Бандит осторожно, держась одной рукой за веревку, а другой за оконную раму, перебросил ноги через подоконник и оглянулся на Иллариона. Лицо у него было совершенно безумное. Пьяный кураж прошел, и теперь в глазах бандита не было ничего, кроме безумного ужаса. «Точно, убьется, — подумал Илларион. — Он уже полумертвый. Убьется наверняка.»
— Ладно, — сказал он, — слезай и вали отсюда. Давай живее, пока я не передумал.

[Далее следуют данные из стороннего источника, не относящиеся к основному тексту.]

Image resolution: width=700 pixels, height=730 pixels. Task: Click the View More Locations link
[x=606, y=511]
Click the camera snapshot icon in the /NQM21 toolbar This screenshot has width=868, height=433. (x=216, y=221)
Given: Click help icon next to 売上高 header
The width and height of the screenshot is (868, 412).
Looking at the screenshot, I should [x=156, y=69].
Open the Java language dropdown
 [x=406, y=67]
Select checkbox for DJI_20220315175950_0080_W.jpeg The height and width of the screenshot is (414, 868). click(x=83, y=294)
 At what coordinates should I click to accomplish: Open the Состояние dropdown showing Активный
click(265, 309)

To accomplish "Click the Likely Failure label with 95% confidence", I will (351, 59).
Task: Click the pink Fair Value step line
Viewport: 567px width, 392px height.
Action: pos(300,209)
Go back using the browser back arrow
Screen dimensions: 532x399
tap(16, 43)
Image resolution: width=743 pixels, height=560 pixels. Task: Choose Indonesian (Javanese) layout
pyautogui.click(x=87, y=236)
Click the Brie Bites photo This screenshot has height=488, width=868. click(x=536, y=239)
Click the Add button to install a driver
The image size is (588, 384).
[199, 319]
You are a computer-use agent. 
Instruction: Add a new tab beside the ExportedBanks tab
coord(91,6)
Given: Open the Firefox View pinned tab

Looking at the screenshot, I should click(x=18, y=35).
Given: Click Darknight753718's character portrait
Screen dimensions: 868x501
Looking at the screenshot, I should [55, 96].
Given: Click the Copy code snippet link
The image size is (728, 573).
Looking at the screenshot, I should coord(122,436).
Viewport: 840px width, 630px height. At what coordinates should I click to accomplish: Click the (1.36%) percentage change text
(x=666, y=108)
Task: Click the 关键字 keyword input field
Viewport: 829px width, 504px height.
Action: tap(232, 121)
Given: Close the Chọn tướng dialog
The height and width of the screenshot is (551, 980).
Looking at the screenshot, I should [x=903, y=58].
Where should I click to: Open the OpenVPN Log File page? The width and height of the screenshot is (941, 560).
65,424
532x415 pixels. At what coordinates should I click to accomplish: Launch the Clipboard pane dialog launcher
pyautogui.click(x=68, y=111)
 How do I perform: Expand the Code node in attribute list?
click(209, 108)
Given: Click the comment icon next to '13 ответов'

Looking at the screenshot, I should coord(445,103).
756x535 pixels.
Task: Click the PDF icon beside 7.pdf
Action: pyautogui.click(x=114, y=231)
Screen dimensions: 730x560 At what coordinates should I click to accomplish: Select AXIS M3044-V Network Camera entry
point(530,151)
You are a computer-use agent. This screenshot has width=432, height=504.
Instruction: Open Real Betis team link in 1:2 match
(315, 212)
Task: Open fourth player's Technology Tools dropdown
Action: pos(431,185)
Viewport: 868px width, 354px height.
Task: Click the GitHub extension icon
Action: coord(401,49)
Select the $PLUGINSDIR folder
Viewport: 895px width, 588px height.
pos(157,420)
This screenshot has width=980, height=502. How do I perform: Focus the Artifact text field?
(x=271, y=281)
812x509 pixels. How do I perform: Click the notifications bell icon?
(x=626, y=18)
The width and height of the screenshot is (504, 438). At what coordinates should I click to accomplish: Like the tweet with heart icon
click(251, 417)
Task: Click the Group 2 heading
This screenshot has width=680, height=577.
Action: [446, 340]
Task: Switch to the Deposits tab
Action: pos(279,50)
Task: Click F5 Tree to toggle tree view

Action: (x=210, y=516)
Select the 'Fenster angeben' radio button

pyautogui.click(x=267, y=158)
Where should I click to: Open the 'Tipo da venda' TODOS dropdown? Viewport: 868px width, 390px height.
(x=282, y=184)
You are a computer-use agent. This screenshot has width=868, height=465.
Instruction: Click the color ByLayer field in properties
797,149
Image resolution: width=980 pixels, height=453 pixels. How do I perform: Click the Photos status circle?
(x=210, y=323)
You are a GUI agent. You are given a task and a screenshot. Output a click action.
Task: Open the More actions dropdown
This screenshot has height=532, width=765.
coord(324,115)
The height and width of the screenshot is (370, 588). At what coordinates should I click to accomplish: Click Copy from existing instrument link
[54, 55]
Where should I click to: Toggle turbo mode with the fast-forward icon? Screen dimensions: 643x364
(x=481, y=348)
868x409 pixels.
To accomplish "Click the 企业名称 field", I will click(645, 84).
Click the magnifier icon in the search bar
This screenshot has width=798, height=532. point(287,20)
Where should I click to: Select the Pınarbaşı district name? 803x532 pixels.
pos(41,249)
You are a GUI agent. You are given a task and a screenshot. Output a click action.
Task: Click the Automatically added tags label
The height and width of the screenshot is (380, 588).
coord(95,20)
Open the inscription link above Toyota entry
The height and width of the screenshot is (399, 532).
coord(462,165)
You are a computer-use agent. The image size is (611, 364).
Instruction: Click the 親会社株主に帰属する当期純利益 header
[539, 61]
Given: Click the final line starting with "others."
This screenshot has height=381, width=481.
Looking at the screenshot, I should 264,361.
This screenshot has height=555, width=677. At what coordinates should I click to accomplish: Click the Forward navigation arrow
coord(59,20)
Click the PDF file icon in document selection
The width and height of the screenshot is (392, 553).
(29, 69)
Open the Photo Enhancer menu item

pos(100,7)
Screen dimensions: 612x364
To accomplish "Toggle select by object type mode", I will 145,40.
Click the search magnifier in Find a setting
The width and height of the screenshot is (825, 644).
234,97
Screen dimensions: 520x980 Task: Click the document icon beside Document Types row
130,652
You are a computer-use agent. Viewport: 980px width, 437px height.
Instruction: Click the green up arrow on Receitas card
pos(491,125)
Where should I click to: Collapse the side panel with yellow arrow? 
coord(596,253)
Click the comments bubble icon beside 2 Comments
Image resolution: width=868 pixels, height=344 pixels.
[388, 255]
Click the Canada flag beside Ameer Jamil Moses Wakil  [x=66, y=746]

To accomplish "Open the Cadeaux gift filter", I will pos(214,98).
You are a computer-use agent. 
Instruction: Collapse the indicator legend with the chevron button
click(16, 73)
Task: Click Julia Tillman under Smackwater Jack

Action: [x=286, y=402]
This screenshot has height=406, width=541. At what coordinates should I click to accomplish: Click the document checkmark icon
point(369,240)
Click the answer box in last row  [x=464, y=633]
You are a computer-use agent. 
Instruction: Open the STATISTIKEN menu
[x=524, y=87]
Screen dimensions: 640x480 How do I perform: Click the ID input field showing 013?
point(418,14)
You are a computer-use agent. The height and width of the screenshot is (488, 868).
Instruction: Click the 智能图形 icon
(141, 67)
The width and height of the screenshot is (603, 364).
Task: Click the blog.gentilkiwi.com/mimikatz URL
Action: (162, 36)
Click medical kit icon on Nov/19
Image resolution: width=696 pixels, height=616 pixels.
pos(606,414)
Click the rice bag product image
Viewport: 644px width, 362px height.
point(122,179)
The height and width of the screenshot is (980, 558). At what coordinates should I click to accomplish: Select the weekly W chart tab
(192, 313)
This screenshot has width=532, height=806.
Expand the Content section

— Ну и шутки у тебя, — пробормотал Репа, перекидывая ноги обратно в комнату и неуклюже сползая с подоконника.
Он еще хорохорился, пытаясь сохранить лицо, но Илларион видел, что он готов. Забродова это не интересовало: бессмысленный и уродливый день воплотился в уродливой и бессмысленной выходке стоявшего перед ним мелкого уголовника. Илларион чувствовал, что его начинает тошнить от громоздящихся одна на другую нелепостей. Он предпринял последнюю попытку внести во все это хоть какую-то ясность. Поймав осторожно протискивавшегося мимо него Репу за рукав кожаной куртки, он устало сказал:
— Момент… — Репа послушно остановился, глупо хлопая глазами, и Илларион впервые заметил, что глаза у него голубые с поволокой, как у теленка, а ресницы совсем светлые. — Скажи мне честно, как другу: твои орлы прошлой ночью никого не замочили?
— Да ты что, командир! Мы по мокрому не работаем… как правило.
— Вот именно — как правило. Ты уверен?
— Век воли не видать.
— А кто мог женщину подрезать, не знаешь?
— Подрезать?
— Ну, заколоть… Отверткой ее истыкали.
— Во отморозки… У нас?
— Шла она от нас, а убили в другом районе.
— Не, командир, наши ребята тут не при делах.
Слушай, я пойду?
— Иди, иди, хромай потихоньку. Да веревку свою не забудьте отвязать, а то еще кому-нибудь захочется, а у меня окно без шпингалета… Я сегодня нервный.
На тебе грех будет, Репа.
— Шутишь… Это ж мой буксир, я за него только позавчера полтинник отстегнул. Само собой, отвяжем.
Репа снова широко зевнул и, сильно качнувшись, двинулся к выходу, Илларион подавил желание дать атому супермену хорошего пинка, и с грустью подумал, что гостей сегодня хоть отбавляй, но гости все какие-то странные и мало приятные.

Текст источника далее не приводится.